Consequently, for a single user on a single node, there is a period where we do not make requests to the datastore, and then a short period where we make potentially multiple requests.
e.g. If somone has a number of beats running on various source systems, and those beats connect directly to Elasticsearch using a single user defined in LDAP, then every 30 minutes or so, every one of those beats could trigger an LDAP bind causing cyclic spikes in load on the LDAP server.
This behaviour is problematic, but the solution is not obvious.
-
We can limit the impact of this through connection pooling (and have done so), but this doesn't reduce the total number of requests to the LDAP directory, it just flattens & stretches the spikes as that there are less simultaneous requests, but no change in the total number of requests.
-
We could implement a "cache loader" approach, where only 1 task can be attempting to load a cache entry for a given key. That is, if we find that the cache does not have an entry for a specific user, then we perform a lookup on the original datasource, and any other lookups for that same user will wait for the first lookup to complete.
This sort of concurrency behaviour is difficult to do well and can easily be a source of subtle bugs, particularly as we need the "wait for cache to populate" to be asynchronous. -
An alternative that I have a prototype for, is to simply limit the number of concurrent authentication requests that a single realm can perform simulatenously (with a BlockingQueue to hold pending requests).
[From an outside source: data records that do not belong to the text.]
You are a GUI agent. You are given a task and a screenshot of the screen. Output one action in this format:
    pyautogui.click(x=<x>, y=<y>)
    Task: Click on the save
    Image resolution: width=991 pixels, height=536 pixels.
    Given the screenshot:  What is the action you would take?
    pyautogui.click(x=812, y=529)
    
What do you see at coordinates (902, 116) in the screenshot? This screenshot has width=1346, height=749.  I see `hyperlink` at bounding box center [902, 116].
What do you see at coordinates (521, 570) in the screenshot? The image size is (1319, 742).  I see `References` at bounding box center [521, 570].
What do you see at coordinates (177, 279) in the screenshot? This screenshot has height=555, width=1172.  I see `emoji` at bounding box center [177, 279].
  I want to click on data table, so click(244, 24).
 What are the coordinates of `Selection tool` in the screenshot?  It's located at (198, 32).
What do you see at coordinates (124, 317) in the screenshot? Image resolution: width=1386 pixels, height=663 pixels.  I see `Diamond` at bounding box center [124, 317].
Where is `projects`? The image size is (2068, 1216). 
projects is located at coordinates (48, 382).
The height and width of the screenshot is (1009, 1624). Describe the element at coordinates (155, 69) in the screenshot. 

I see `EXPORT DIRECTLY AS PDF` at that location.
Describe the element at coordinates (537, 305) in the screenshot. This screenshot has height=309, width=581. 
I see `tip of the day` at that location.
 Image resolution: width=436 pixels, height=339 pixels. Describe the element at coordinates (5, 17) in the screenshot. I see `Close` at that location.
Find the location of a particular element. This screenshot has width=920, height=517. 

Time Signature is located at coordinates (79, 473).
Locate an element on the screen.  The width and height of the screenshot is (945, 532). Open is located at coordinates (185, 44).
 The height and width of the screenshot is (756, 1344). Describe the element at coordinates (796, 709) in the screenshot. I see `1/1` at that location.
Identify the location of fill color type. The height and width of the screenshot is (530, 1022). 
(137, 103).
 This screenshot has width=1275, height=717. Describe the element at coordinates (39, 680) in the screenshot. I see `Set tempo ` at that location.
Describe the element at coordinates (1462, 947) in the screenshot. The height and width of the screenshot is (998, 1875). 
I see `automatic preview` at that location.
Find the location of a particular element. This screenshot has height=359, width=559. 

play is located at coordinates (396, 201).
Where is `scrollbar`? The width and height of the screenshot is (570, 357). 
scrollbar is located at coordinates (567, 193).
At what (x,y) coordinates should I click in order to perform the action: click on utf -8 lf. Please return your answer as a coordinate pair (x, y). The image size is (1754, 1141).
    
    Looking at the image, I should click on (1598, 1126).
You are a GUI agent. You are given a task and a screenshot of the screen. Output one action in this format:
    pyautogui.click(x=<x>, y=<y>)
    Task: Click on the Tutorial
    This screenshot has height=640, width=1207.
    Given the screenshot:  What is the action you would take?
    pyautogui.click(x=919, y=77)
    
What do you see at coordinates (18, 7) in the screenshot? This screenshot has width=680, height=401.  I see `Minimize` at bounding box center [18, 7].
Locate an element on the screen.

This limit is global and does not care about the identity of the authenticating user. It sits before the cache, so the first N requests will execute and populate the cache as needed, and then subsequent requests will be released from the queue and find the cache is ready and the relevant user entries are populated.
This works quite well when a realm is authenticating a small number of distinct users, but those users perform multiple simultaneous requests to Elasticsearch. When there are multiple users involved, it can also help, but the result is very similar to using a connection pool.